Friday, 20 July 2012

Preparing for a mudslide

While certain geographical areas have reputations as hotspots for attracting hurricanes or tornadoes (“we’re not in Kansas anymore Toto!”) the reality is that every region has its own propensity for various forms of natural disasters, no matter how infrequently they occur there. Recent news coverage of the mudslides in the west Kootenays reminds us that disaster can strike anywhere, and anytime, and that we need to be prepared for this when it happens. So what causes a mudslide, and how can you minimize the damage you experience when one strikes? Mudslides are typically caused by heavy rains in mountainous areas where vegetation is minimal (either because of human intervention, such as clear cutting, or natural causes like wildfires). These rains cause the debris forming the top layer of the ground to become saturated in water, and to start pouring down slopes.

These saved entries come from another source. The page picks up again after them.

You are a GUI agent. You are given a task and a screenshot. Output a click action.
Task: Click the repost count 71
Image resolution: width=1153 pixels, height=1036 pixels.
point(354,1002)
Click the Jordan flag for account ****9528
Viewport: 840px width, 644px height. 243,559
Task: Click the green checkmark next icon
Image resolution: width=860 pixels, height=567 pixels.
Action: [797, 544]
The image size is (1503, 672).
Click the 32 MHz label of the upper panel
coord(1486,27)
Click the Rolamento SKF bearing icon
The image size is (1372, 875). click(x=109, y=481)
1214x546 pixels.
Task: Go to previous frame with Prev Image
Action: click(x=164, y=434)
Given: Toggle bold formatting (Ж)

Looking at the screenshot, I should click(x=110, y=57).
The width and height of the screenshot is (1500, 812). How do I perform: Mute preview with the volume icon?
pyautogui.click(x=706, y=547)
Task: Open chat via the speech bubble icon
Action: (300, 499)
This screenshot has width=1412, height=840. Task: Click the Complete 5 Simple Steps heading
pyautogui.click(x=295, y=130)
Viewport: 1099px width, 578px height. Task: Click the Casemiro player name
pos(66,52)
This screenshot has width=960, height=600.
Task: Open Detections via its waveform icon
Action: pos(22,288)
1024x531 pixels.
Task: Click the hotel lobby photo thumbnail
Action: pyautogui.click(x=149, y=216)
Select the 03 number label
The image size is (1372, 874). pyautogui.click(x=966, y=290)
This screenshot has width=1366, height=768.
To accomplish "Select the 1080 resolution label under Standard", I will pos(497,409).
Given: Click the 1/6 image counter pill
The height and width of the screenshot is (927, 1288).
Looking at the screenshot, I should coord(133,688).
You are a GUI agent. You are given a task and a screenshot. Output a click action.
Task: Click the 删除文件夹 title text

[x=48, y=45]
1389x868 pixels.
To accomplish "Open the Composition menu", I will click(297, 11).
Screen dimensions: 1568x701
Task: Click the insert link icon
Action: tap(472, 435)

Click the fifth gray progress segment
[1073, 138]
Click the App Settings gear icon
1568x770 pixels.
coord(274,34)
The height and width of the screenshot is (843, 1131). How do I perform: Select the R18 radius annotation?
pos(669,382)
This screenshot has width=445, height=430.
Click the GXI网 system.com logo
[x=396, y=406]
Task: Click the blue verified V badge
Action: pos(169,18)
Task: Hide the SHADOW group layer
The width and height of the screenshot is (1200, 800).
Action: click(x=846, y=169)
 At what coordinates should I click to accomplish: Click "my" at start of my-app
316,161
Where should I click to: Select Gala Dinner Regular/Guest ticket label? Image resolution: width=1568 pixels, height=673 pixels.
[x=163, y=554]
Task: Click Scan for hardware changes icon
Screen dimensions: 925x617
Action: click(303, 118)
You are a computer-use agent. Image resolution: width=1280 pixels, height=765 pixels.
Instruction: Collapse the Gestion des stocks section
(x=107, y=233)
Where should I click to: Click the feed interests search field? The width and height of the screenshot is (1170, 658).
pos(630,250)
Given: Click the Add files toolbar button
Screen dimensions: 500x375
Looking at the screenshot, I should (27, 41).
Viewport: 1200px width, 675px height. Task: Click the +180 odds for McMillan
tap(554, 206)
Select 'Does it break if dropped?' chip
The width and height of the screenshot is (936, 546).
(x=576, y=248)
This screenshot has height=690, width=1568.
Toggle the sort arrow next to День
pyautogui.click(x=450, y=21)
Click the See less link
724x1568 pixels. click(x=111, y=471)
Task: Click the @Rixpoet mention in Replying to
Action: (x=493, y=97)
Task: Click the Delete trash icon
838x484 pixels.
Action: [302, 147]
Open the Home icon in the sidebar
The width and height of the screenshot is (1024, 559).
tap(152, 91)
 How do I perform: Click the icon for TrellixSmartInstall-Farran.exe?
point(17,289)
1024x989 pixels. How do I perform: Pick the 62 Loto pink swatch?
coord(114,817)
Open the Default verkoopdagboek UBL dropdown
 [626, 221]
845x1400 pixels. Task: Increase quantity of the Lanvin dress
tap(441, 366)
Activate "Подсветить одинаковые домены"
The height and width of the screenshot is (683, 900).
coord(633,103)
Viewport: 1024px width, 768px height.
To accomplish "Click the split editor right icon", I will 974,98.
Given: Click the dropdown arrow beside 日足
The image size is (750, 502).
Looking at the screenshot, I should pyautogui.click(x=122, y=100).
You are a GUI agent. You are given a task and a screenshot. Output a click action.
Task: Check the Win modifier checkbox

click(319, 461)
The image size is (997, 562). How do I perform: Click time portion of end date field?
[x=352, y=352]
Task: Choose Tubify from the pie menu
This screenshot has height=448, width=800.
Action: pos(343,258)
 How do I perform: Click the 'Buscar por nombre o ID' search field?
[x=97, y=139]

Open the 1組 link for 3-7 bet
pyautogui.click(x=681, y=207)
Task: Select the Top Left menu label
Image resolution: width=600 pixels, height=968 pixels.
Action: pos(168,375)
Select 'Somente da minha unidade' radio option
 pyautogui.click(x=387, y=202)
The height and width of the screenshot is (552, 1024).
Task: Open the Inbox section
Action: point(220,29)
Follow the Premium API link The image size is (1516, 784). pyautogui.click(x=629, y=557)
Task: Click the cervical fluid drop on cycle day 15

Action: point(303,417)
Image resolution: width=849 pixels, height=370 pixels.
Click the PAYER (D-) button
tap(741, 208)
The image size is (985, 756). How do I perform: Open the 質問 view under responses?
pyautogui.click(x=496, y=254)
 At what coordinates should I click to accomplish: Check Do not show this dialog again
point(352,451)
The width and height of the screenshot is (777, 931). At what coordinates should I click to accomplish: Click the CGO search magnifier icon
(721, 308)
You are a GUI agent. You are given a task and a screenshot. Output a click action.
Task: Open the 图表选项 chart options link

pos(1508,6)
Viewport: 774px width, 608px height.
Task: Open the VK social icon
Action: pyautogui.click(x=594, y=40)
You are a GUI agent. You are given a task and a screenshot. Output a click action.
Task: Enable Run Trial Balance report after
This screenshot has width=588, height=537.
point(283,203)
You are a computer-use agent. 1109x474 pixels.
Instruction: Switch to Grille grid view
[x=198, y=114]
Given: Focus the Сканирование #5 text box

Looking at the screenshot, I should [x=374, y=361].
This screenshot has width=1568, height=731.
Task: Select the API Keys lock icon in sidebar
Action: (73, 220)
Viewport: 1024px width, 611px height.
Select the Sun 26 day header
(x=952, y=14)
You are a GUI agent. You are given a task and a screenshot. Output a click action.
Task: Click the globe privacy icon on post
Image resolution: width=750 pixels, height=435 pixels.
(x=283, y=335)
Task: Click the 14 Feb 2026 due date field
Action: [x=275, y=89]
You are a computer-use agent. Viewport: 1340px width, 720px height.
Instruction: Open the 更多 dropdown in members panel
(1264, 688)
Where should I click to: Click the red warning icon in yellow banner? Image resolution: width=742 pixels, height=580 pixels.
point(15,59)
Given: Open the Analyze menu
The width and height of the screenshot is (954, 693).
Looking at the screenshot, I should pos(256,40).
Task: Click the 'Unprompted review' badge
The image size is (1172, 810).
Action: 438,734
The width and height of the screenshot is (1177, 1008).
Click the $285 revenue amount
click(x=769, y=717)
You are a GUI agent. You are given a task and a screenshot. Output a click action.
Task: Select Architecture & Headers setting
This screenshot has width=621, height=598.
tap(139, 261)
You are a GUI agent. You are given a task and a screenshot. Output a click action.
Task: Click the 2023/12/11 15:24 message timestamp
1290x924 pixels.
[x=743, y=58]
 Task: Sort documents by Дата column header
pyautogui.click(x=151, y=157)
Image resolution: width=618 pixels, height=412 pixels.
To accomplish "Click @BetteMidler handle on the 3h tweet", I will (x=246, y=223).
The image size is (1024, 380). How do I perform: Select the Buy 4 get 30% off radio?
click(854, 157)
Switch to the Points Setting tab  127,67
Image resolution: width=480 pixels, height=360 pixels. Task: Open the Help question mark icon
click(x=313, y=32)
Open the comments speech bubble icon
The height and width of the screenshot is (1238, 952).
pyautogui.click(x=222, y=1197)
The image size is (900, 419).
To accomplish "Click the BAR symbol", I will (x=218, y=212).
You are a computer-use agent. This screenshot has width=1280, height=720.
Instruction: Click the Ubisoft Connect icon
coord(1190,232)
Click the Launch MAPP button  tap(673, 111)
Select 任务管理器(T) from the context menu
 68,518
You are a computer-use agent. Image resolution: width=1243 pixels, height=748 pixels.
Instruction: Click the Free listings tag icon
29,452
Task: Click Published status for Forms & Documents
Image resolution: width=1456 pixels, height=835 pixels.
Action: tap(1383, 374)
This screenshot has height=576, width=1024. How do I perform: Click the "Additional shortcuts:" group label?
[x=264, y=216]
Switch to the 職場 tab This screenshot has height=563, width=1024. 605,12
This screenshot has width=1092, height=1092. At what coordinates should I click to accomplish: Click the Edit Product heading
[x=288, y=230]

There are several health risks that mudslides can pose. For one, the rapidity of the movement of water and debris can lead to injuries. For another, energy, water, and sewage systems can be disrupted and damaged, and that can lead to injury or sickness. Additionally, transit routes become disrupted so that getting help or medical attention becomes difficult.
If you live in an area prone to mudslides, there are several things you can do to minimize their impact on you. To begin with, survey the area around you, and if the visual cues (mountains, clearings of land) suggest susceptibility, get in touch with neighbours or authorities to find out about mudslides that have occurred where you live. Also try and find out if your community has an emergency/evacuation plan, and develop a specific plan for your own family. Mudslides are not typically covered by basic home insurance plans, so if you know your area is likely to get hit by them, it might be a good idea to invest in additional protection against such a disaster.
During heavy rainfall, check with Environment Canada for warnings they may issue. Monitor the water levels in your area to be aware of sudden increases or decreases. Drive cautiously. After a mudslide, avoid the site of the disaster. Check frequently with your community for updates about the safety of your neighbourhood. Keep an eye out for injured people, and report damaged utlity lines to your community’s authorities. As a future measure of protection, consider getting in touch with a geotechnical expert (who your city staff should be able to help you locate) for suggestions as to how you may modify your property to minimize mudslide damage.